Yesterday, Phoebe had an MRI of her brain and a CT scan of her belly, lungs and pelvis. There once was a time when writing something like that down was difficult. Today, all of this just seems normal although I know it is the farthest thing from that. The last two weeks have been some of the hardest weeks we have ever had and each day brings new challenges, questions, worries and fears. We are taking things one day at a time.
The MRI shows improvement. This is good. The medicine that was helping with this has since been stopped however, and the doctors are discussing if they need to start it again to optimize Phoebe's recovery. The reason it was stopped is because it can suppress the bone marrow and we desperately need Phoebe's bone marrow to recover. Each day is a long discussion of risk versus benefit and there are no clear answers. The CT scan shows that the spots on Phoebe's lungs that the doctors think are fungus, are bigger and overall her lungs look worse. This is not good news, especially considering that Phoebe is being treated for a fungal infection with the best medicines that are available. The doctors are all putting their heads together and the surgeons have also looked at the scans and they have weighed risk versus benefit and decided that the best way to give Phoebe a chance to beat this is to go in surgically to remove one of the lesions. They will be unable to remove both as it will simply be too dangerous and too invasive for Phoebe. The lesions, or spots, are not on the outside of the lungs, rather they are close to the heart, which makes all of this more complicated. As usual, Phoebe is taking the long and hard road.
The surgery is tentatively scheduled for Monday. It is major surgery and we are completely overwhelmed, worried and scared, but we are also hopeful that once completed, Phoebe will have one less burden standing in her way to a complete recovery. We will also finally know exactly what these spots are and hopefully be able to tailor treatment.
Phoebe is doing okay. She is sleeping most of the day and when she is up, she is not interested in doing very much. Today we were able to get outside for a walk around the hospital grounds which was nice for all of us and Phoebe seemed to enjoy it. Each time we stopped to look at something, she told me to keep walking but when we started walking back to the hospital, she cried that she wanted to go home. I think she thought we were walking home like we used to do. One day we will.
We have small victories each day. Today,we got out for a walk, we saw a tiny decrease in Phoebe's liver numbers, and we have a tentative plan to move forward. These little things and Phoebe helps us put one foot in front of the other.
We hope this weekend will bring rest and recovery for Phoebe. We hope to see some count recovery and we would love to see some smiles. Each day we wake up and anxiously look at Phoebe's labs, hoping for signs of recovery - looking for the strong, healthy and mighty cells that we believe are there. We need them to help Phoebe fight all of these battles. We hope this weekend brings some relief for Phoebe and some help in this fight.

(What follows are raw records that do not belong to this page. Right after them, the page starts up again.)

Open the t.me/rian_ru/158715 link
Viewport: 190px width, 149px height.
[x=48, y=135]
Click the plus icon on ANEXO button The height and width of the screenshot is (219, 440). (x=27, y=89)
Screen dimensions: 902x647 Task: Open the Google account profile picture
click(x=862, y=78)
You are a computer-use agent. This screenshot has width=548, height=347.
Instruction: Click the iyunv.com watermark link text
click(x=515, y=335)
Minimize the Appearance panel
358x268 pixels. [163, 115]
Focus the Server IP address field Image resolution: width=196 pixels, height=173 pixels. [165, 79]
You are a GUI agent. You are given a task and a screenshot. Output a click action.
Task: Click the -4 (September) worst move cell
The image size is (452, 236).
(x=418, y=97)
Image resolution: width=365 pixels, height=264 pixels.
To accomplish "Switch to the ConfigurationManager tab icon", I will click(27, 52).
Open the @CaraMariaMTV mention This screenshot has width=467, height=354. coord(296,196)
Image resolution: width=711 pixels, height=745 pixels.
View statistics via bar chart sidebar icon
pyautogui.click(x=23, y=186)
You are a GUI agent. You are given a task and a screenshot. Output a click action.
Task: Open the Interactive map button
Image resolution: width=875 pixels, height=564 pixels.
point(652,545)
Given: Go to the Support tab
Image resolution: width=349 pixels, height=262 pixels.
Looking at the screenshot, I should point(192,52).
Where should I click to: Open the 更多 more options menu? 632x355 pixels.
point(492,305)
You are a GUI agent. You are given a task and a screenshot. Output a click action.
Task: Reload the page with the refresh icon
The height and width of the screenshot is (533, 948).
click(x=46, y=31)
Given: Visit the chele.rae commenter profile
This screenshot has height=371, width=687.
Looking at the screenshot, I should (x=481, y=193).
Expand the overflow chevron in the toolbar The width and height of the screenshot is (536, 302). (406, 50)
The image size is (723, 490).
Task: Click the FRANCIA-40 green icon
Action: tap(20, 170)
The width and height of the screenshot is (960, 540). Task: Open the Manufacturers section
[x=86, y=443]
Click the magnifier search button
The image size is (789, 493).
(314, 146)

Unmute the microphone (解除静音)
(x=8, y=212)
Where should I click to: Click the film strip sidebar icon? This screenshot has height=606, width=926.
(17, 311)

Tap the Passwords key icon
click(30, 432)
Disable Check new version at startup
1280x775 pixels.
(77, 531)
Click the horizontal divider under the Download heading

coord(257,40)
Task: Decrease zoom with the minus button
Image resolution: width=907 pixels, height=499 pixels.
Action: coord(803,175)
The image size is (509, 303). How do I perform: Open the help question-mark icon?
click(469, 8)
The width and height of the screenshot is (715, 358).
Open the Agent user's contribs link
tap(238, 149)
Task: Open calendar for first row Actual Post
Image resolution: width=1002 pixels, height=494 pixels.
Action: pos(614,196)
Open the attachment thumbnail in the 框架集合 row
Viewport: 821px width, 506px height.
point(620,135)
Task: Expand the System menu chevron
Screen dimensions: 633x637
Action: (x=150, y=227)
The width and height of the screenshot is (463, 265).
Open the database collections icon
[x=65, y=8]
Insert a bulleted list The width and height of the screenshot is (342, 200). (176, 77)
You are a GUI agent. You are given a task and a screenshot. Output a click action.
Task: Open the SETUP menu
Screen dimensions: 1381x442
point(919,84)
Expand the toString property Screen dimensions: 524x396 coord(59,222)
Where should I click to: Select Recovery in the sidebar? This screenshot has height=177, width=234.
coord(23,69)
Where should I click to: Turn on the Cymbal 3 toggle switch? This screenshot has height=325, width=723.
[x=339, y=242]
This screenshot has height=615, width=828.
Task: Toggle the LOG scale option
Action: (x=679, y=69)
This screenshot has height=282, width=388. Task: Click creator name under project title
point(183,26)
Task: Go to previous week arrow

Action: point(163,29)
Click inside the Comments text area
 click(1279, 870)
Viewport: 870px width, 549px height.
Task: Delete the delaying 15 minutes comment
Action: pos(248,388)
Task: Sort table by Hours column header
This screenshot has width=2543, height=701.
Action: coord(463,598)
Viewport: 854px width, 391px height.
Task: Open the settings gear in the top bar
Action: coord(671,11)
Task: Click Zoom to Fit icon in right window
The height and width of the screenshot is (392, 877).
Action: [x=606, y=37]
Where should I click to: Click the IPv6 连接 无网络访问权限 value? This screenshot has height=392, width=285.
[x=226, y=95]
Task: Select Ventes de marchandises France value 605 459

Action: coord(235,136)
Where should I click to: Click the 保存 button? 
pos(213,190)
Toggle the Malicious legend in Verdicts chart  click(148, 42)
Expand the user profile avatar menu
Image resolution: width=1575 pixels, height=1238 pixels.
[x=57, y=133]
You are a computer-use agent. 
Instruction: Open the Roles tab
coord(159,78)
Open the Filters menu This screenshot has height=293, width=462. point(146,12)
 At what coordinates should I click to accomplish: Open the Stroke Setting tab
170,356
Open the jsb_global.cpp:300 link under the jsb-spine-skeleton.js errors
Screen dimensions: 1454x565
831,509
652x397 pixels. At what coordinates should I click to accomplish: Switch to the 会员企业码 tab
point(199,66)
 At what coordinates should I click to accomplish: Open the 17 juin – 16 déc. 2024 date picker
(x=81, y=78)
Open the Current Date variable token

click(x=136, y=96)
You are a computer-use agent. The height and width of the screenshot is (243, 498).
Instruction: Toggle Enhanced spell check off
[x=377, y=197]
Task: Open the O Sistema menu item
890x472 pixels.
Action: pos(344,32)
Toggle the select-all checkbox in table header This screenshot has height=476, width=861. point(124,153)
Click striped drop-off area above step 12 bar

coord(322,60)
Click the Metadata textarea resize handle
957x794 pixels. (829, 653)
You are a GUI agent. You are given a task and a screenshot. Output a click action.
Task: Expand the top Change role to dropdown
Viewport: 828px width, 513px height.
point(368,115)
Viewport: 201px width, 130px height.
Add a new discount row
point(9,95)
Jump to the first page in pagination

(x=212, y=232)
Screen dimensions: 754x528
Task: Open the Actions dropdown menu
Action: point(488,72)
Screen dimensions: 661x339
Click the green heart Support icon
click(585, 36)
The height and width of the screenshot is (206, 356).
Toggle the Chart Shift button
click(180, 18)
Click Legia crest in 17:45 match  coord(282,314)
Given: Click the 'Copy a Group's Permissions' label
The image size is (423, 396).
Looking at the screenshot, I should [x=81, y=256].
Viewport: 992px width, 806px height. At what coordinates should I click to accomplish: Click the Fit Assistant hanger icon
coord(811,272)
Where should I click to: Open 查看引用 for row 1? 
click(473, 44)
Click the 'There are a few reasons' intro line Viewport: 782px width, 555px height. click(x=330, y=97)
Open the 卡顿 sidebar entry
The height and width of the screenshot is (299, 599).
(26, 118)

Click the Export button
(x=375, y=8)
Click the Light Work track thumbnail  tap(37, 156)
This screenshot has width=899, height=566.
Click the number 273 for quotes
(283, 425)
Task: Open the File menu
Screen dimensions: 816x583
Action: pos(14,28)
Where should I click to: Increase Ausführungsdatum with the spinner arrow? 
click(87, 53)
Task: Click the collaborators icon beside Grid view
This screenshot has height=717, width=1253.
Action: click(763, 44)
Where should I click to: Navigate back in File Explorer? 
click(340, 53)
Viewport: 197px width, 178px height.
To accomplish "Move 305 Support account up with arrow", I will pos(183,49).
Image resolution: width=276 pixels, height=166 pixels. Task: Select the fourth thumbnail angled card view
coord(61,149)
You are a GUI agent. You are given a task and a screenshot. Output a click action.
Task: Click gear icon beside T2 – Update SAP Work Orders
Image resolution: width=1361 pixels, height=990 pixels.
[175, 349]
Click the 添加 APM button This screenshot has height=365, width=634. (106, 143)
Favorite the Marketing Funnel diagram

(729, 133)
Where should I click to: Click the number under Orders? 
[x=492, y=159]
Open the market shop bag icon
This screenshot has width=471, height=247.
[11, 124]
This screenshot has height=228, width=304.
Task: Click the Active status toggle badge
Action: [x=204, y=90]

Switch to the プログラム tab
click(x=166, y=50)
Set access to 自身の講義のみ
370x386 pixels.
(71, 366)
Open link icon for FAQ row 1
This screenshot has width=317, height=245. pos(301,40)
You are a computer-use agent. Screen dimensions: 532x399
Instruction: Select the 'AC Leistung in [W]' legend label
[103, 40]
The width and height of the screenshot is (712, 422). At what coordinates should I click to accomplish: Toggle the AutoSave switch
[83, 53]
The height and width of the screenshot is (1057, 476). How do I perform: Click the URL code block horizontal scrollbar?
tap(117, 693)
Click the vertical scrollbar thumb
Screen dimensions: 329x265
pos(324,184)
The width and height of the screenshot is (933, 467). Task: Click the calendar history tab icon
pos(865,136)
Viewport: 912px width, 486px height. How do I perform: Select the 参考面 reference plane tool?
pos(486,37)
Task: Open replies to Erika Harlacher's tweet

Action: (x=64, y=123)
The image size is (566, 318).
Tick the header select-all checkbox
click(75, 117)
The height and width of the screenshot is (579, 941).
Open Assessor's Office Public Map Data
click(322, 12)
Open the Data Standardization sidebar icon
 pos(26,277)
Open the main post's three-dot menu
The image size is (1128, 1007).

Yesterday evening we spent a lot of time talking with Phoebe's doctor about all that has been going on. We went over all of the test results and at times I felt like I couldn't catch my breath. At the end of the discussion, and after hearing all that stands in Phoebe's way, he said "this is not a hopeless situation". He then went over everything again, this time starting with and focusing on all that Phoebe has done. He talked about her remission, the improved MRI, the strength we are seeing in her left arm after the stroke, and the pure and mighty strength that is Phoebe. Hope is a beautiful thing and although I wish didn't have to cling to it with everything we have, I am so thankful that it is shared.
Please keep our sweet and feisty Phoebe in your thoughts and prayers.